Но заметьте, что Отуэй не боится собрать вместе всех заговорщиков. Рено принимает у них клятву, указывает каждому его место, назначает час резни и время от времени бросает беспокойные и подозрительные взгляды на Жаффье, которому он не доверяет. Он произносит перед ними патетическую речь, которую аббат де Сен-Реаль приводит от слова до слова: «Никогда еще столь глубокий покой не предшествовал столь великому смятению. Нам посчастливилось ослепить самых прозорливых, успокоить самых боязливых, усыпить самых бдительных, обмануть самых хитроумных; мы живем еще, дорогие друзья, мы живем, и скоро наша жизнь станет гибельной для здешних тиранов» и т. д.
Что сделал французский автор? Он побоялся вывести на сцену столько действующих лиц; он удовольствовался тем, что вложил в уста Рено, выступающего здесь под именем Рутилия, малую часть той же речи, которую тот, по его словам, только что держал перед заговорщиками. Разве Вы не чувствуете по одному этому изложению, насколько сцена, о которой идет речь, у английского автора выше, нежели у французского, если даже в остальном пьеса Отуэя чудовищна?
*-*-*
ЗАДАНИЯ.
**A)** Выпишите из отрывка о пьесе Отуэя фрагмент от слов «Что сделал французский» до слов «пьеса Отуэя чудовищна?» включительно.
**B)** Ответьте на вопросы по отрывку о пьесе Отуэя:
(i) Кто у Отуэя принимает клятву у заговорщиков?
(ii) Кто приводит речь Рено от слова до слова?
(iii) Под каким именем Рено выступает у французского автора?

СОХРАНЁННЫЕ ЗАПИСИ.
*-*-*
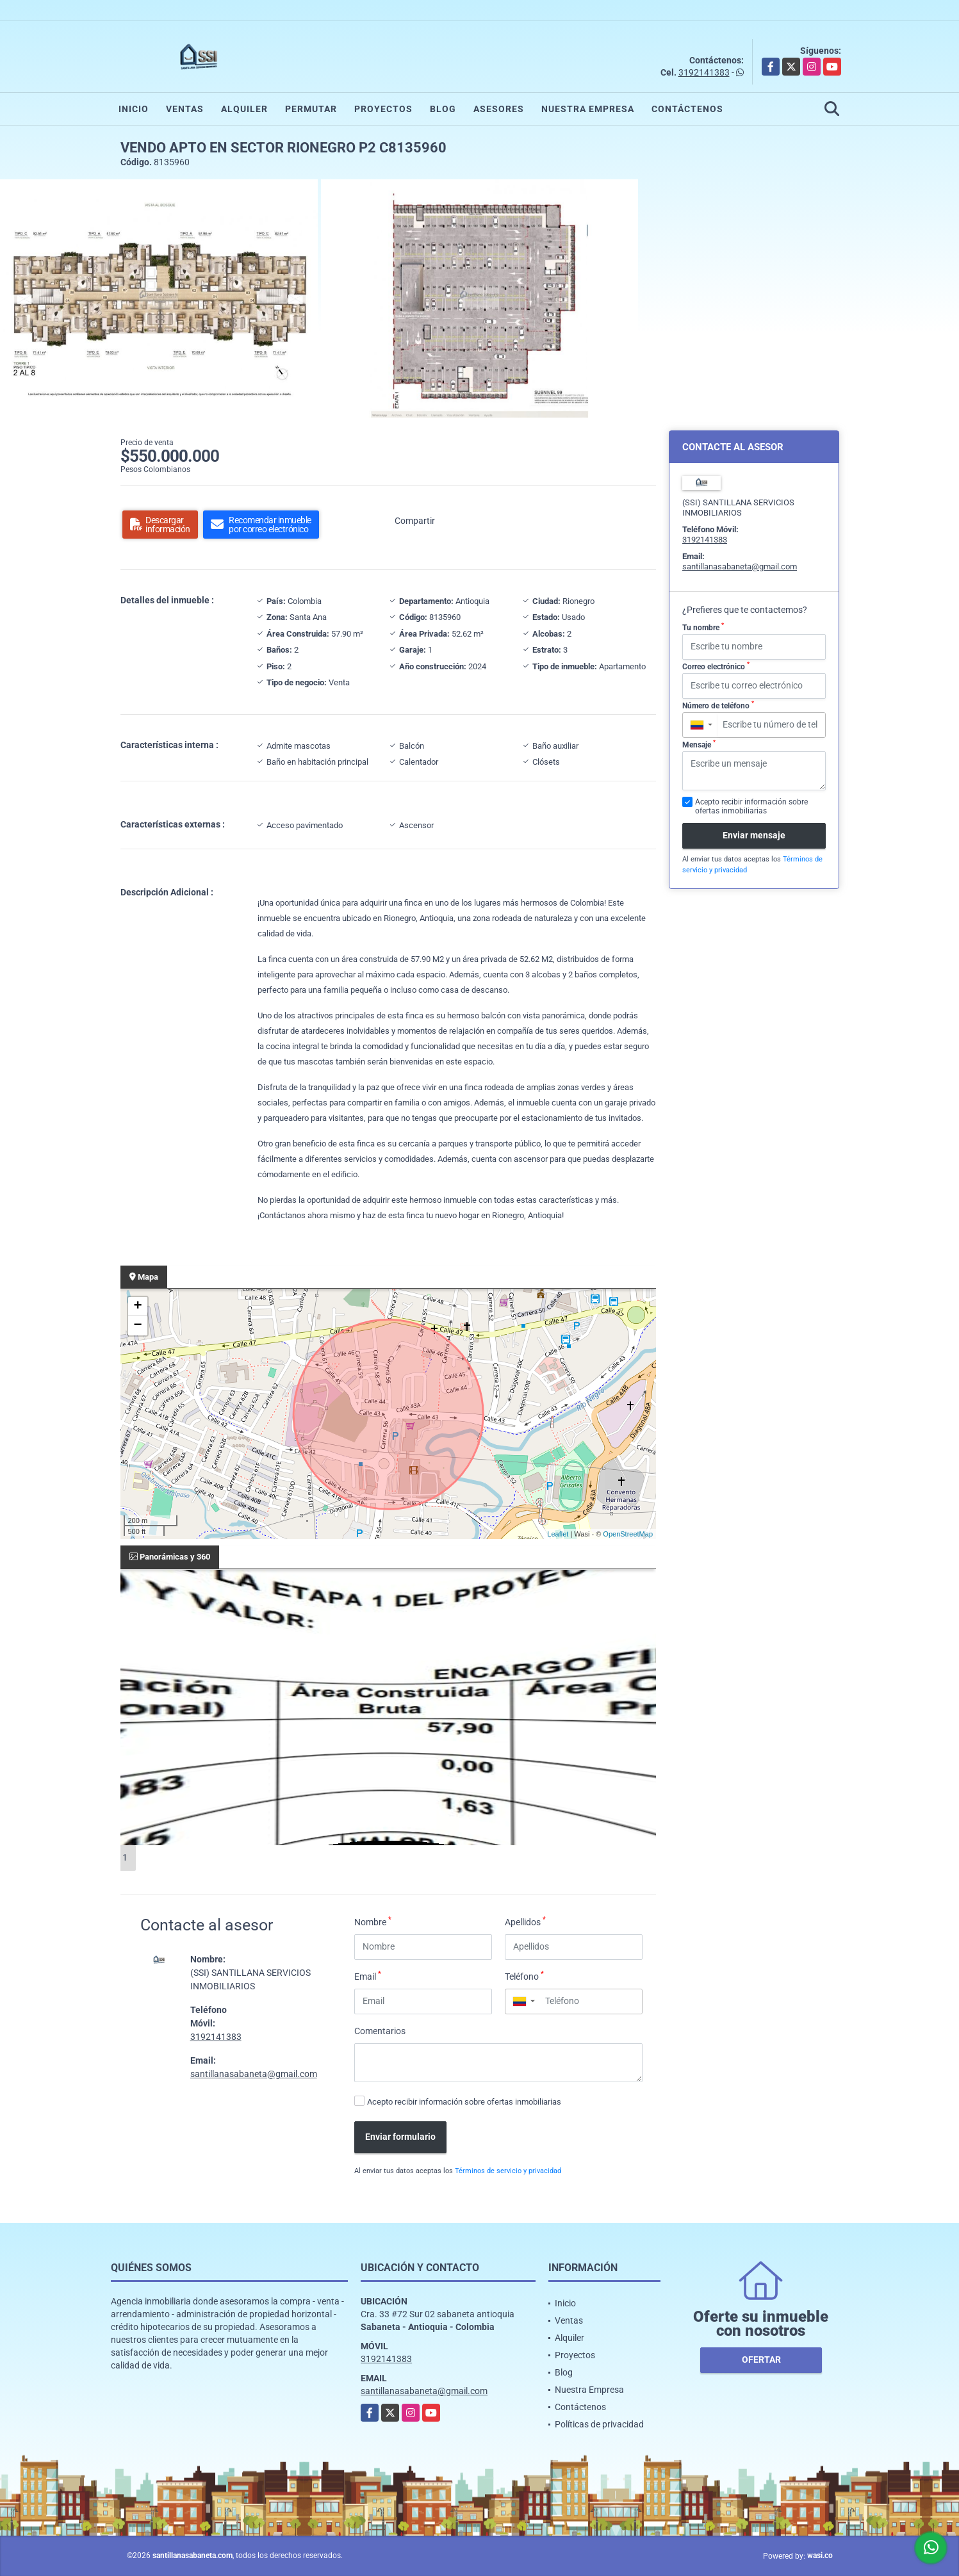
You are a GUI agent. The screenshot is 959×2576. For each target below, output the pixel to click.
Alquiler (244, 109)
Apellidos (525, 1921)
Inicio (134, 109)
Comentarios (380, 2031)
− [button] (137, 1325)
*-*-*
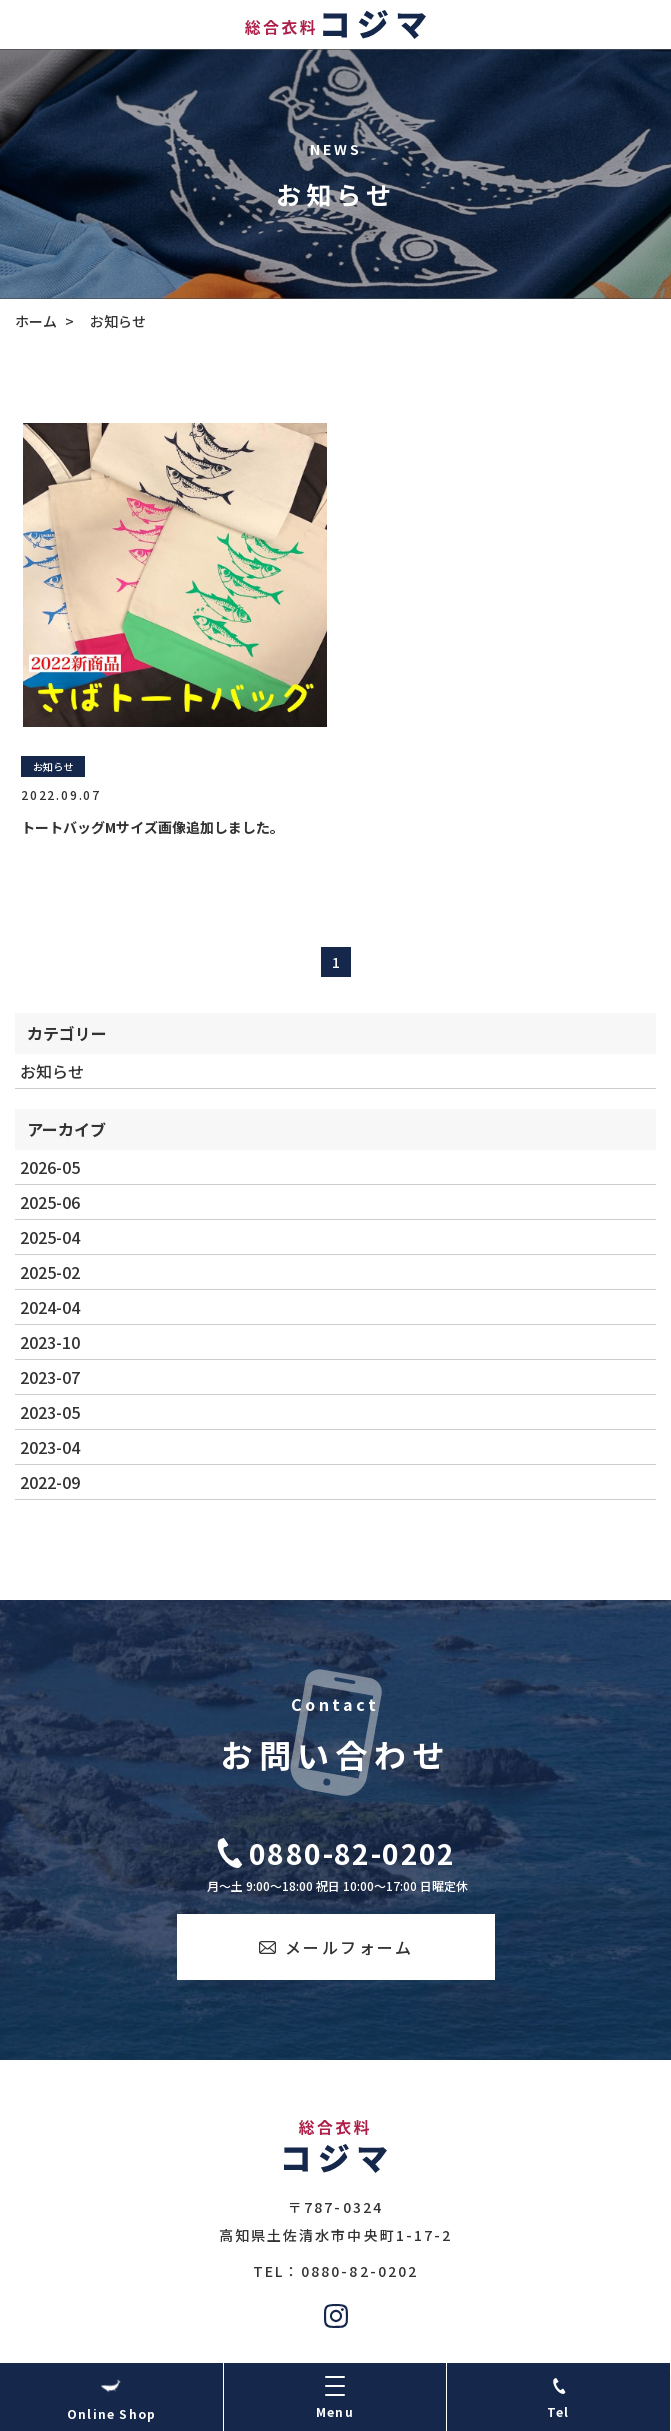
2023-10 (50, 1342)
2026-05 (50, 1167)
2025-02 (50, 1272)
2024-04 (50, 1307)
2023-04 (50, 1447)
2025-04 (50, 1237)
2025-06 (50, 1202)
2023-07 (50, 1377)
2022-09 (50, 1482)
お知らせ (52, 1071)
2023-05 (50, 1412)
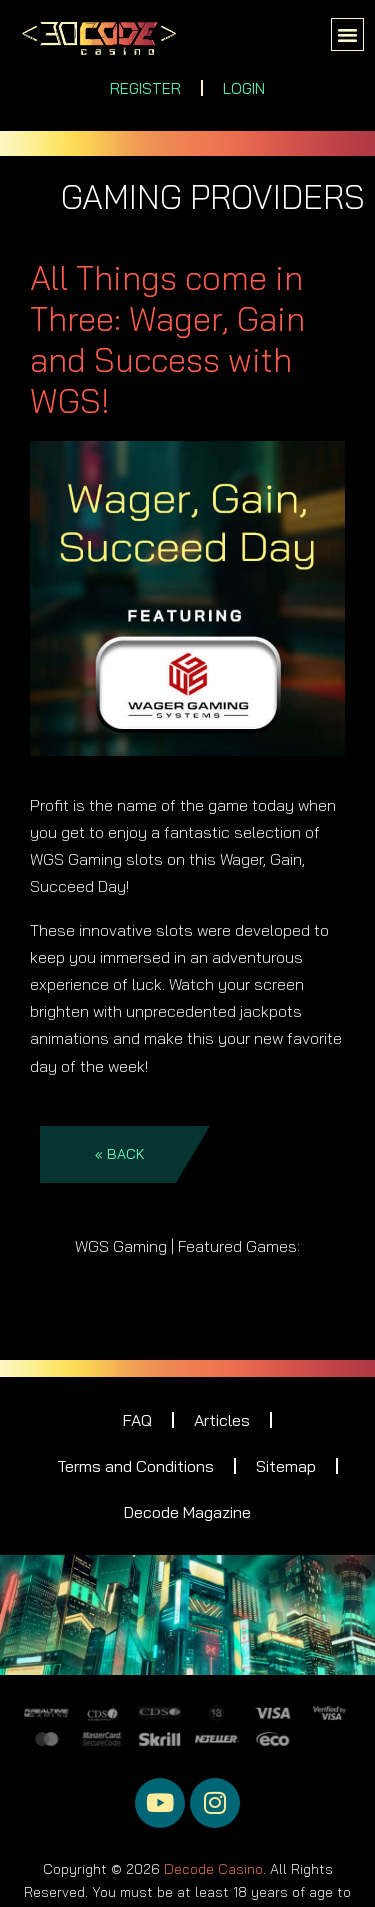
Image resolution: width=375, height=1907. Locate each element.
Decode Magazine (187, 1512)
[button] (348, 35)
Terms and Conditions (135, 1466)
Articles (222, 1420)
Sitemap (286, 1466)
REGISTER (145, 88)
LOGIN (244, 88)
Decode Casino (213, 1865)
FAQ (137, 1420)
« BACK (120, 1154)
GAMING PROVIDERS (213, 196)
*-*-*
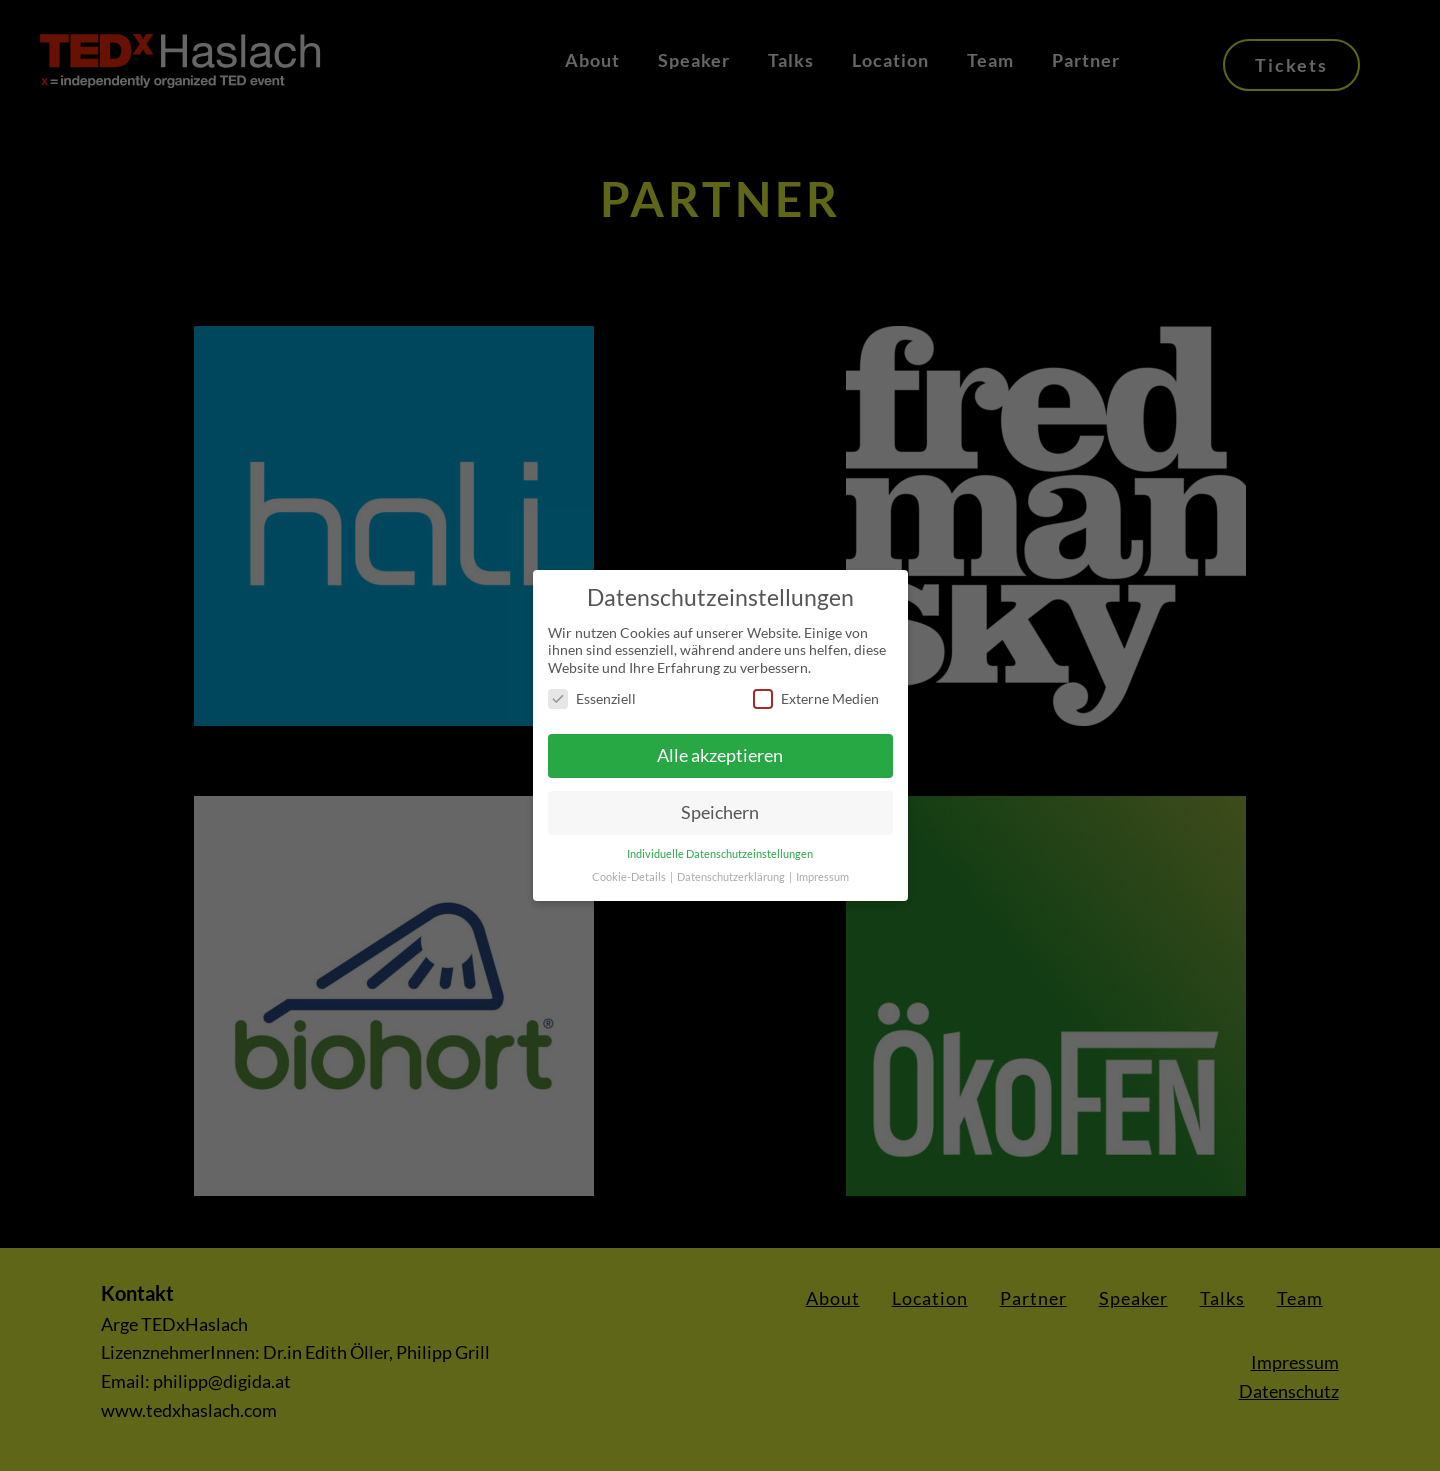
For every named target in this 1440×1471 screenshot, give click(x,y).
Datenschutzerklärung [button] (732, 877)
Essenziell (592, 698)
*-*-*
ОТВЕТЫ К ЗАДАНИЯМ.
**A)**
Что сделал французский автор? Он побоялся вывести на сцену столько действующих лиц; он удовольствовался тем, что вложил в уста Рено, выступающего здесь под именем Рутилия, малую часть той же речи, которую тот, по его словам, только что держал перед заговорщиками. Разве Вы не чувствуете по одному этому изложению, насколько сцена, о которой идет речь, у английского автора выше, нежели у французского, если даже в остальном пьеса Отуэя чудовищна?

**B)**
(i) Рено.
(ii) Аббат де Сен-Реаль.
(iii) Под именем Рутилия.